Talebelerine buyurdu ki: "Bizim yolumuzda ilk önce lazım olan, ahlâkını düzeltmeye nefsini hesâba çekmeye çalışmalıdır. Bu yolun büyükleri nefsin temizliğini, kalbin temizliğine vâsıta yaptılar. Çünkü nefs, kulun amellerinin mihveridir. Ameller nefs üzerinde meydana gelir. Şöyle ki:
Kalbin fesâdı, bozukluğu nefsin bozukluğundandır. Kalb bozulunca vücutta bozukluk meydana gelir. Kalbin iyiliği nefsin sâlih iyi olmasına bağlıdır. Dolayısıyla cesed de iyi olur. Onun için ahlâkınızı düzeltiniz, nefs muhâsebesini iyi yapınız. Bunu ise, Resûlullah efendimize çok salât okumak sûretiyle yapınız. Onun için bu yola girmiş olan çok salât okumakla meşgul olmalıdır ki, kalbi Peygamber efendimizin sevgisi ile nurlansın, nefsin başka şeylere olan bağlılıkları yok olsun.
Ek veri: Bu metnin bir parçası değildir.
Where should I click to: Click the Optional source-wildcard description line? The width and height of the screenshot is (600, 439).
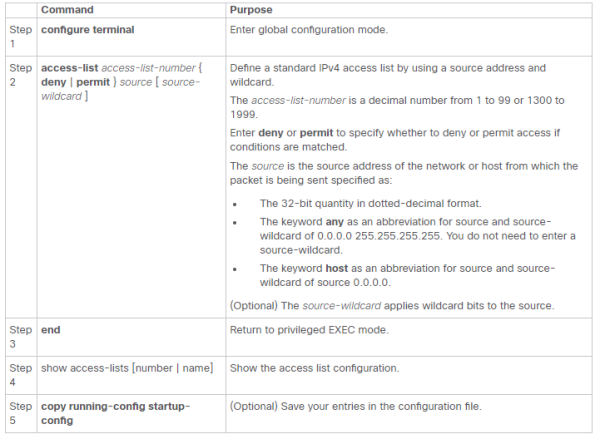392,306
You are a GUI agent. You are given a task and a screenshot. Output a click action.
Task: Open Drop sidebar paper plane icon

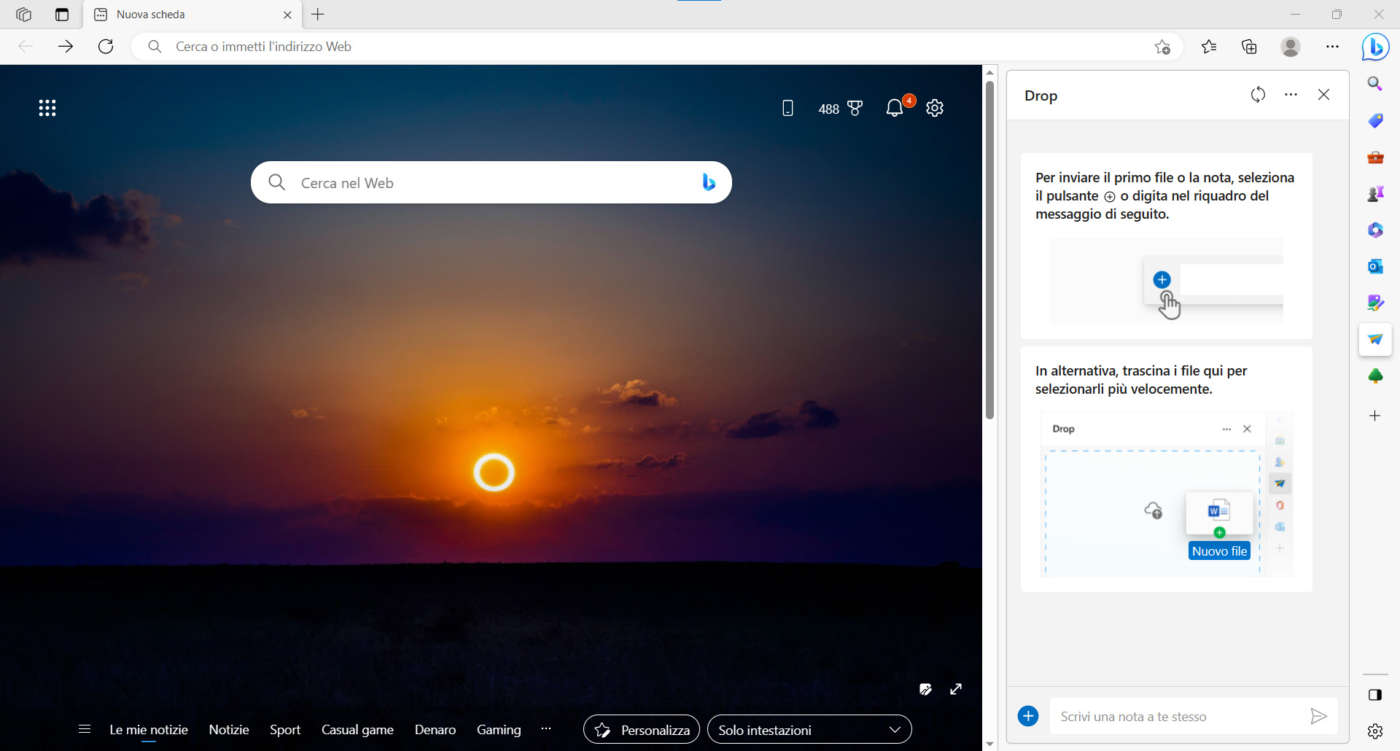click(x=1374, y=339)

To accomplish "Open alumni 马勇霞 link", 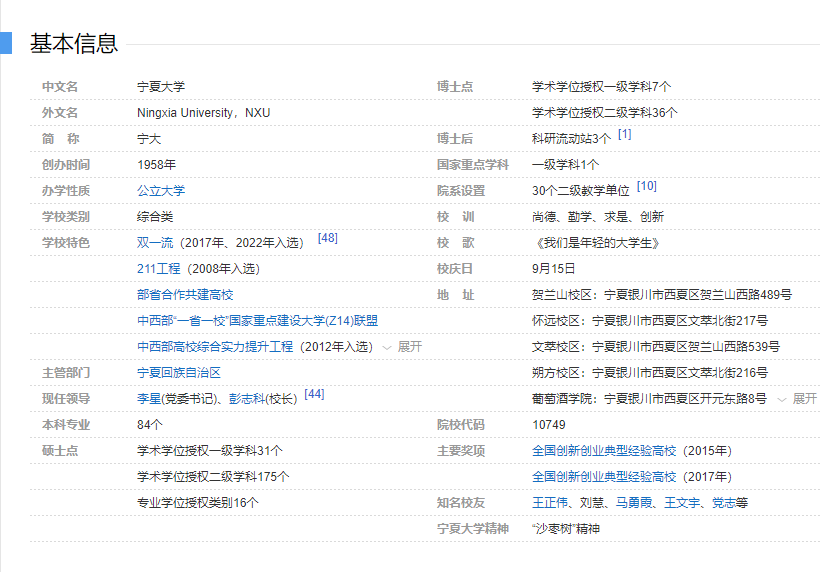I will coord(634,503).
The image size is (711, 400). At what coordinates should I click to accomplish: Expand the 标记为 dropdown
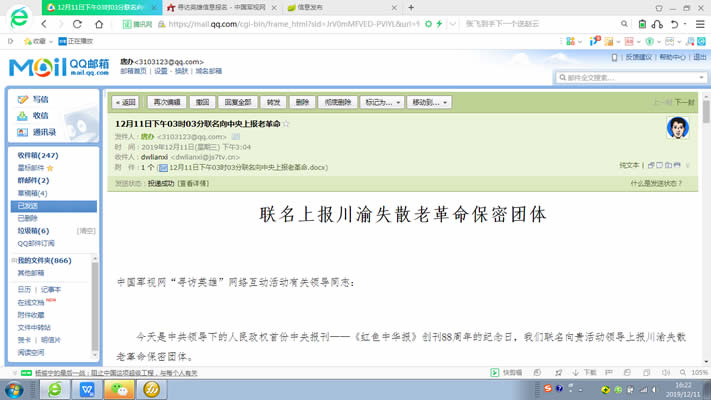click(382, 102)
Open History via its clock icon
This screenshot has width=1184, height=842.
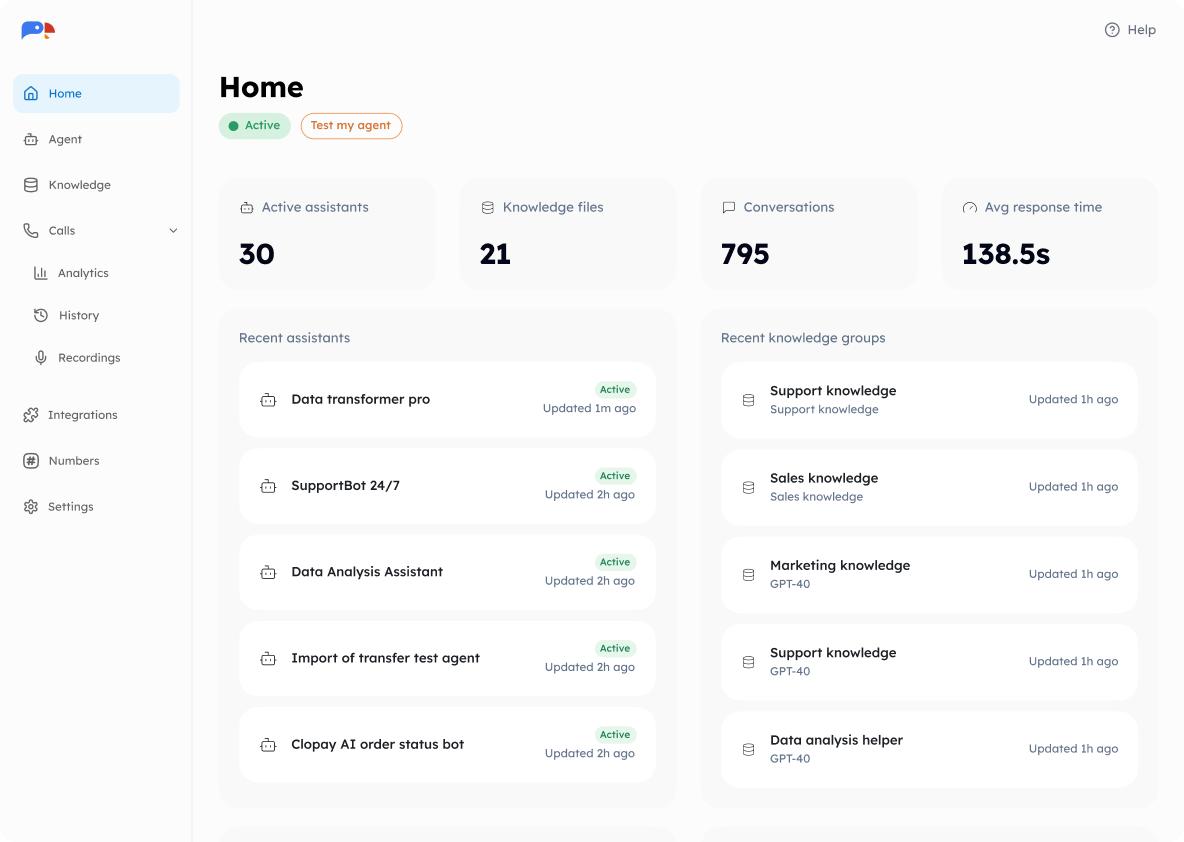(x=41, y=315)
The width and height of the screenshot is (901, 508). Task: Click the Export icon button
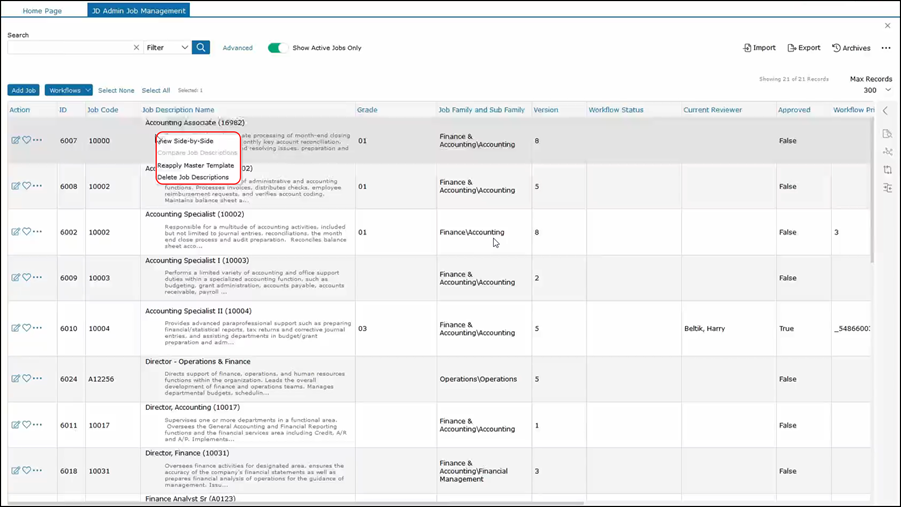point(803,48)
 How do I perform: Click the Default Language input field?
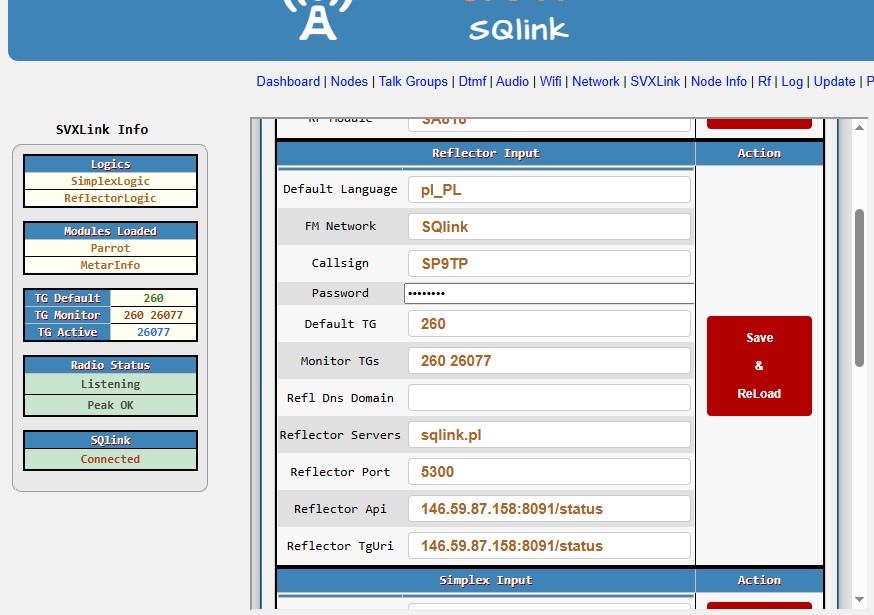click(x=549, y=190)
Daha sonra Allahü teâlâyı zikretmelidir. Kalb, Peygamber efendimizin “sallallahü aleyhi ve selem” vâsıtasıyla Allahü teâlânın zikir nurlarının parıltılarına kavuşur. İşte kazançlı amel budur."
Bu mübarek zatın, kalblere huzur veren vaazları vardı. Bu vaazlarından biri şöyledir:
Allahü teâlâ; "Dünyâ hayâtı ancak metâ-ı gurûr'dur" buyurmaktadır. Bâzı ârifler de "Dünyâyı üç talakla boşa! Kendine ondan başka birini ara! Çünkü dünyâ kötü bir 'zevce'dir. O kendine gelene kıymet vermez. Ondan Rabbine dön! O sana ezâ etmeden önce ondan korun ve onun hevâsından uzaklaş. İşte bu sûrette Cennet'e girersin" buyurmaktadır.
Hepimiz dünyânın bir gün yok olacağını, kendine sarılanları yalnız bırakacağını biliyoruz. Böyle olduğu o kadar açıktır ki, bunun için delil getirmeye bile hâcet yoktur. Fakat nefs, şeytan, tûl-i emel, nefsin arzu ve istekleri kalbde kalın perdeler meydana getirmiştir ki, bu yüzden gözler uykuda, basiretler kapalıdır. Bu kısa hayâta aldanmaktan sakının. Ahmed Rufâî hazretleri ne güzel îkâz ediyor:
"Ey nefesleri sayılı insan! İnsan ömrünün sonu olan gün elbette gelecek!"